Fourteen days from first commit to production isn't good — it's a quiet disaster. Developers are sitting on their changes for two weeks. Feedback loops are long, so rework costs compound. Every release is large, which makes deployment anxiety real and rollbacks terrifying. And the platform team has no visibility into any of it, because they're measuring the wrong things.
That's not a made-up story. It's distressingly common.
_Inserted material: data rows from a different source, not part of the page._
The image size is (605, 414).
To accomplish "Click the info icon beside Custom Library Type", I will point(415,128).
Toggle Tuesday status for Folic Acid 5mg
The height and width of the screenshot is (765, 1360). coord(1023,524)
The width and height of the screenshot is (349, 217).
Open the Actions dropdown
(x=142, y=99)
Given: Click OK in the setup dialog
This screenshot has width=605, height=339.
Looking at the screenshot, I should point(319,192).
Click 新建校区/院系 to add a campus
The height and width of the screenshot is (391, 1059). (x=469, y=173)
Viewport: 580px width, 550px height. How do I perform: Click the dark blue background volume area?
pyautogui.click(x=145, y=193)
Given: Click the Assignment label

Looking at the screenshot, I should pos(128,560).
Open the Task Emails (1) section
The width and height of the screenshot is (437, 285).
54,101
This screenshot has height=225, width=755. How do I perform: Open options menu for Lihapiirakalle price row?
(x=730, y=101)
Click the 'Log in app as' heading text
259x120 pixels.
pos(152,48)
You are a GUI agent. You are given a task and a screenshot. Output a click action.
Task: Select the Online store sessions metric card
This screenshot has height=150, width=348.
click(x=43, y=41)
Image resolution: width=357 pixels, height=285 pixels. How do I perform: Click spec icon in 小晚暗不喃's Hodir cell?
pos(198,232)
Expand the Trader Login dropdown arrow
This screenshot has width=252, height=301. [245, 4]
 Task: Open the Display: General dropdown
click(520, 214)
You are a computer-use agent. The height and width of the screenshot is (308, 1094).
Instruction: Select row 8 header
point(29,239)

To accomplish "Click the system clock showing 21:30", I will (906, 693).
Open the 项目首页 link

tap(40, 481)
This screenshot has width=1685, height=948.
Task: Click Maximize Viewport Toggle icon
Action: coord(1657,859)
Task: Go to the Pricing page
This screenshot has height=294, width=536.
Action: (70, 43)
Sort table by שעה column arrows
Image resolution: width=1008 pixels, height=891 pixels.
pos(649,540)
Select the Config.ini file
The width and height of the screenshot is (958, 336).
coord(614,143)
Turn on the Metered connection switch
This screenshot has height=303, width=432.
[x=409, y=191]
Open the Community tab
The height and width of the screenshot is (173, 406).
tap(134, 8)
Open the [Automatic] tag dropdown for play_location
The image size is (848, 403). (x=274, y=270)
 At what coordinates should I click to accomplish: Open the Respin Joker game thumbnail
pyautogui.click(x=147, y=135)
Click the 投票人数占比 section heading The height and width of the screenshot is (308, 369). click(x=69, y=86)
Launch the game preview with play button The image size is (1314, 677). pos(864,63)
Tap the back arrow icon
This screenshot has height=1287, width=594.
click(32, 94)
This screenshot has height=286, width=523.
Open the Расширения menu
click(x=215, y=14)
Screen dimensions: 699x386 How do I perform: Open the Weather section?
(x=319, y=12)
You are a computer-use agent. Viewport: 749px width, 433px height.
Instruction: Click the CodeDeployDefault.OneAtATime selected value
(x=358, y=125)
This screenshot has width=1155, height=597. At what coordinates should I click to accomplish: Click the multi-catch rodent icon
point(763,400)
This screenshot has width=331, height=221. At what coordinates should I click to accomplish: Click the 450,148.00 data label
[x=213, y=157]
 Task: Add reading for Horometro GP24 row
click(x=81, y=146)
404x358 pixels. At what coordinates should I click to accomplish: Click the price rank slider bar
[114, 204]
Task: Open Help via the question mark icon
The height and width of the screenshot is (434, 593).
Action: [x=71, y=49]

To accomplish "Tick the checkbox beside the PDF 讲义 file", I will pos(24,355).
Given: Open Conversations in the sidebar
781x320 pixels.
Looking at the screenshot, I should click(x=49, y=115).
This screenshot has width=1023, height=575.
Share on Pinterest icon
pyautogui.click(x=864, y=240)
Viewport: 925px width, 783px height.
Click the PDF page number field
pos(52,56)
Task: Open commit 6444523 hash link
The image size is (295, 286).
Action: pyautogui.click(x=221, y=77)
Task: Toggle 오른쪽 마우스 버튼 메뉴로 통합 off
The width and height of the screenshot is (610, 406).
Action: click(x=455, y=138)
DORA metrics exist precisely to break this pattern. Four numbers — lead time, deployment frequency, change failure rate, and MTTR — that tell you whether software delivery is actually getting better or quietly getting worse. They're not perfect. But they're the closest thing the industry has converged on, and they measure outcomes instead of activity. That distinction matters enormously.

Quick takeaways¶
- Measure lead time from first commit to production — not from PR open to merge; that's a different (much shorter) number that flatters you
- Change failure rate matters more than deployment frequency; shipping faster is only good if you're also failing less
- MTTR tells you about response quality, not incident frequency — don't confuse the two
- Automate the data collection from the start, or you won't maintain it past the first quarter
Outcomes over activity
The reason DORA metrics matter isn't that they're the only metrics — it's that they measure outcomes (how fast does code reach users, how often does it break things, how quickly do you recover) rather than activity (tickets closed, PRs merged, deploys attempted). Activity metrics can all be trending up while outcomes silently deteriorate.
The four metrics¶
Lead time for changes: the time from the first commit on a branch to that commit reaching production. This is the end-to-end speed of your delivery pipeline — the whole thing, not just the PR review bit. Under 1 day is elite; under 1 week is genuinely good; over 1 month is a compounding problem that will keep getting worse until you do something about it.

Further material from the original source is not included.